Procureur General.

M. du Boscq, Isle Notre Dame.

CHAMBRE DES COMPTES.

Premier Président.

M. Nicolaï[1], vieille ruë du Temple.

[1] Le sixième de cette grande famille des Nicolaï qui, de 1506 à 1791, fournit, sans interruption, son président à la Chambre des comptes. Il étoit si bien admis, dans l’ancienne Cour, qu’un Nicolaï devoit seul occuper cette charge que pendant la Restauration, le prince de Condé ne pouvoit s’empêcher d’appeler le marquis de Barbé Marbois, alors président des Comptes : « Mon cher Monsieur de Nicolaï. » — Celui qui figure ici, Jean-Aymard de Nicolaï, fut en charge pendant quarante-huit ans, de 1686 à 1734. Nous ajouterons que ce sont les archives de cette famille, mises à la disposition de M. A. de Boislisle par M. le marquis de Nicolaï, qui lui ont fourni les éléments de son bel ouvrage, la Chambre des Comptes de Paris.

Autres Présidens.

M. de Bretonvilliers[2], Isle Notre Dame[3].

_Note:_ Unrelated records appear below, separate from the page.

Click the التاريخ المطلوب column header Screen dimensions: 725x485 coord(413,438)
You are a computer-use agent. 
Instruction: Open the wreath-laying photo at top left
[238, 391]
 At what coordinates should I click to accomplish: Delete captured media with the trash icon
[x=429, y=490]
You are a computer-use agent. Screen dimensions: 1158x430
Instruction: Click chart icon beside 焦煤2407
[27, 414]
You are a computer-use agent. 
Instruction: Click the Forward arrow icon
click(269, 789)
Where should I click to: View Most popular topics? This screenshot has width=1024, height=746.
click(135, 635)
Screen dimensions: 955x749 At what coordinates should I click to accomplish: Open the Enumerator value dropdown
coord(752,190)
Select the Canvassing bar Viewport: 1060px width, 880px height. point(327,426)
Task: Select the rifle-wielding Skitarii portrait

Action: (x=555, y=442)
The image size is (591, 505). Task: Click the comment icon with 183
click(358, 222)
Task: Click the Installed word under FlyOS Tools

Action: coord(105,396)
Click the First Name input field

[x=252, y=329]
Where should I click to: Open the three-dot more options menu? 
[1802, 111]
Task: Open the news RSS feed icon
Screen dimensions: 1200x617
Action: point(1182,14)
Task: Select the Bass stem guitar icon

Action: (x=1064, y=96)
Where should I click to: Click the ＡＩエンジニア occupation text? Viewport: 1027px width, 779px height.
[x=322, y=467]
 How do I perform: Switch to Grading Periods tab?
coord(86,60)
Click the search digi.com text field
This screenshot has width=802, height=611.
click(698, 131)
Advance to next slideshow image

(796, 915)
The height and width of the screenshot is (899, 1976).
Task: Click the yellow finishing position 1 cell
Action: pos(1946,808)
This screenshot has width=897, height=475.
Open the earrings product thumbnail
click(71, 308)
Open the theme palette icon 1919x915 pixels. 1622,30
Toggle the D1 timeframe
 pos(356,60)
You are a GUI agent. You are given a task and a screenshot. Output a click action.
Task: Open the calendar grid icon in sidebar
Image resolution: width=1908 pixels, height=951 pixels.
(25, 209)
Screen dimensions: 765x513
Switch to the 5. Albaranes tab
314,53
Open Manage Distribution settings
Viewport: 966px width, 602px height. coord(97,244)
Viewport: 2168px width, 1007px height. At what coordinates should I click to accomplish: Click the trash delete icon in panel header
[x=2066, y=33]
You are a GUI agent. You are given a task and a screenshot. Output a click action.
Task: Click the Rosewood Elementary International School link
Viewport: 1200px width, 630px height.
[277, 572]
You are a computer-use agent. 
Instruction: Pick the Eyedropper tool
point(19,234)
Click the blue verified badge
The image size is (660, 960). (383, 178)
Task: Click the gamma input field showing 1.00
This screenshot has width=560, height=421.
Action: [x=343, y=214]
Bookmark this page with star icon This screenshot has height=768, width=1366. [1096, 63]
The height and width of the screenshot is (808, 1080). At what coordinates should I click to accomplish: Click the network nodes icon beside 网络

[2] Le Ragois de Bretonvilliers, qui mourut en janvier 1700, sans qu’on eût beaucoup parlé de lui, si ce n’est à cause de sa femme, Claude-Élisabeth Perrot, dont l’intimité avec l’archevêque de Harlay fit quelque peu scandale, et à cause aussi des magnificences de son hôtel.

[3] L’hôtel Bretonvilliers, bâti de 1641 à 1643, pour le père du président nommé ici, et qui étoit, lui, secrétaire du roi, et intéressé dans les fermes, se trouvoit à la pointe de l’Ile Notre-Dame ou Saint-Louis. Le quai sur pilotis qu’il avoit fait construire à l’entour de cette pointe et les fondations seules de son hôtel lui avoient coûté huit cent mille livres. On peut juger par-là de la dépense du reste, dont on peut lire d’ailleurs le curieux et magnifique détail dans l’ouvrage de Brice (1701, in-8, t. I, p. 392-394). — A la mort du président des Comptes, en 1700, son hôtel fut aussitôt mis en vente, mais ne trouva acquéreur qu’en 1716. C’est le maréchal de Tallard qui l’acheta, pour la somme relativement minime de 220,000 livres. On y plaça sous Louis XV la Cour des Aides. Les principales façades furent détruites pendant la Révolution. Ce qui restoit de l’hôtel du côté du quai fut emporté dernièrement pour le percement du boulevard Henri IV.